At this point, to call Kushner a master of language is to belabor the point. He capable of provoking any reaction under the sun, from hilarity to pathos to utter despair, with a simple, poetic phrase one moment, then a completely different reaction the next. I also won't waste time your time with my interpretation of the "message" of the play, though it certainly has many messages. The first act of Homebody/Kabul consist of one character (the Homebody) sitting in a chair recounting a selective history of Afghanistan mixed in with stories from her life, for an entire hour! Now, read on the page this can get tedious at times, though the stories are interesting. But Ellen McLaughlin, the masterful actor who performed the role in Seattle, sat on stage in one place for that whole hour and commanded the entire attention of the audience. It was mind-boggling, awe-inspiring, transporting, and reminded me forcibly of the difference between reading and performance. McLaughlin took the, admittedly brilliantly constructed, words on the page and turned them into something vital, poetic, and magical.
The rest of the play deals with the aftermath of the Homebody's decision to go to Kabul and disappear. Her husband Milton and her daughter Priscilla, hearing she has been killed, go to Kabul to recover her body. Soon evidence turns up that she may have taken the veil and married a Muslim man. But she is never actually seen again, leaving the other characters to come to their own conclusions and deal with her disappearance as best they can. Along the way we are treated to hilariously funny moments, such as Priscilla almost setting her burqua on fire with a cigarrette and Milton trying opium and heroin with junkie NGO employee Quango Twistleton, and heartbreaking ones such as an Afghan woman's multilingual rant about the state of her country and a man moved to tears by a Frank Sinatra song.
As a whole the play is certainly not perfect, it is sometimes unwieldy and some scenes seem under developed. But for me this is more than made up for by its scope, ambition, and searching intelligence. This is not Tony Kushner telling us what to think, he is presenting us with historical information filtered through the eyes of some deeply flawed but fascinating and ultimately human characters. In the end, he does not lay blame for the miserable state of Afghanistan on this or that country or faction, but shows how eveyone is responsible and no one wants to take the responsibility of really making it right. See it performed if you can, but if you can't, read the script, mull it over, and come to your own conclusions.

Rating: 1
Summary: Deathly pretentious and preachy
Comment: After reading, watching and enjoying such plays such as Angels parts 1 and 2 I was excited to learn that Kushner had a new play on the stage, Homebody/Kabul. However after reading and painfully forcing myself to watch this beast of a play I wish that I had never heard of it.
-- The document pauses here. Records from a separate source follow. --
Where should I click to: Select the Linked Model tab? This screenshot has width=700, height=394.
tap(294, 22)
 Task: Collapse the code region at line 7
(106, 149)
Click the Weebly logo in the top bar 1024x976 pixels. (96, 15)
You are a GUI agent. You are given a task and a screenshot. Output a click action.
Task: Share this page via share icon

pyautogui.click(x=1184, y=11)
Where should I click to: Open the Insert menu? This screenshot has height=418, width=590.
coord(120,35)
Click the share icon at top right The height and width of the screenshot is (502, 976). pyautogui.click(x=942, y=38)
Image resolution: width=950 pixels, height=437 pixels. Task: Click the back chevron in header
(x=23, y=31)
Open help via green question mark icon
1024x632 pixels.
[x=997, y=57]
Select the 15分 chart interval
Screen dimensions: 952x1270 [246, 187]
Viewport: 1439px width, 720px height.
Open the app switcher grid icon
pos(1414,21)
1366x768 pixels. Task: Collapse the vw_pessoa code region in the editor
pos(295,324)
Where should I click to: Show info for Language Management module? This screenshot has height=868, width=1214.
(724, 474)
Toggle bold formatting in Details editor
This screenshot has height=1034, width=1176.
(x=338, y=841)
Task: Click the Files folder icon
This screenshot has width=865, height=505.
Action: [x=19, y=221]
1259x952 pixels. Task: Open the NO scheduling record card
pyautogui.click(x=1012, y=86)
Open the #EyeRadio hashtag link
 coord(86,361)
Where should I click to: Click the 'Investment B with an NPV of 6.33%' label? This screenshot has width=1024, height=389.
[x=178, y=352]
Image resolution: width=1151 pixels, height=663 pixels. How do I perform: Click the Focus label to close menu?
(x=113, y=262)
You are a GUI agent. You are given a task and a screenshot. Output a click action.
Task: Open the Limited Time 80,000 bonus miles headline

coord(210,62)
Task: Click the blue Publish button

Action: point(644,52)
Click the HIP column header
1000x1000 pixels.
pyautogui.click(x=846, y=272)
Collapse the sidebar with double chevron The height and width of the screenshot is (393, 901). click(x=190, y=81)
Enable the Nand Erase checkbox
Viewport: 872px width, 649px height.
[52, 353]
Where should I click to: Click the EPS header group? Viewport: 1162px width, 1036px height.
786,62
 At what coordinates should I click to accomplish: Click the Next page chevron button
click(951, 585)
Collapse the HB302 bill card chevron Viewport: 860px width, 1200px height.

Homebody starts off with a 30+ min monolouge that is essentially a history lesson of how the world esp. the West has raped and denuded the peoples of Afghanistan. Clerly this monolouge is meant to grab the attention of the audience via Fox/CNN news sensationalistic yellow journalism tactics and evoke some sense of disgust or rage. I personally simply felt insulted that I was subjected to such a snorefest of a history lesson whose dumbed down antics were supposed to make me "think" yet only made me wish that I had stayed home and watched the history channel instead. Next we have Kushner's patented rant/rave morality lessons that are delivered with the obtuse handling of an embittered child. The character motivations were sparatic and inconsistant. Each action to reaction seemed more implausable than the next not to mention improbable within the world that was created for us.

Another huge fault of this play is Kushner's cliche facination with the obnoxious Western tourist character. His play tries to evoke shame and self disgust with our western society however it comes across once again as a them good, we bad type of situation. As has been said before a great or even good piece of art is not moral it simply explores what is moral.

I must say however that Kushner does have a wonderful turn of phrase in this play as well as a poetic spirit that can at it's best keep us guessing as to whether or not the play might have some redeeming quality. But quite frankly I have to say that if you read the afterward in the TCG printing of the script you can get all of the same information and tone as you would in the 4 hour read or dramatic version. To put it simply when Kushner is at his best, no one is better. when Kushner is at his worst, there is no one worse. And this is by far his worst.

Rating: 5
Summary: HOMEBODY KABUL IS THE THING THAT RULE
Comment: Can you imagine a play that is awesome? I can, because I saw it last month at the Hillsboro community center for Arts Performance. It was Tony Kushners (no relation to Ashton : )) play called Homebody Kabul. What is good about it? The timeliness, and also how it relates to our situation in the Middle East and in Afghanistan and in Pakistan also right now. Of course, after I saw the play I immediately bought the book and then read the play in the book, and I was not disappointed--its Kushner's dramatic explication of important ideas that really made the characters "leap" off the page and into my imagination, not to mention how it made me think. I recommend this book to the socially-minded literati of today's generation X youth. Good? Yes it is. Also check out his other play, Angles in America.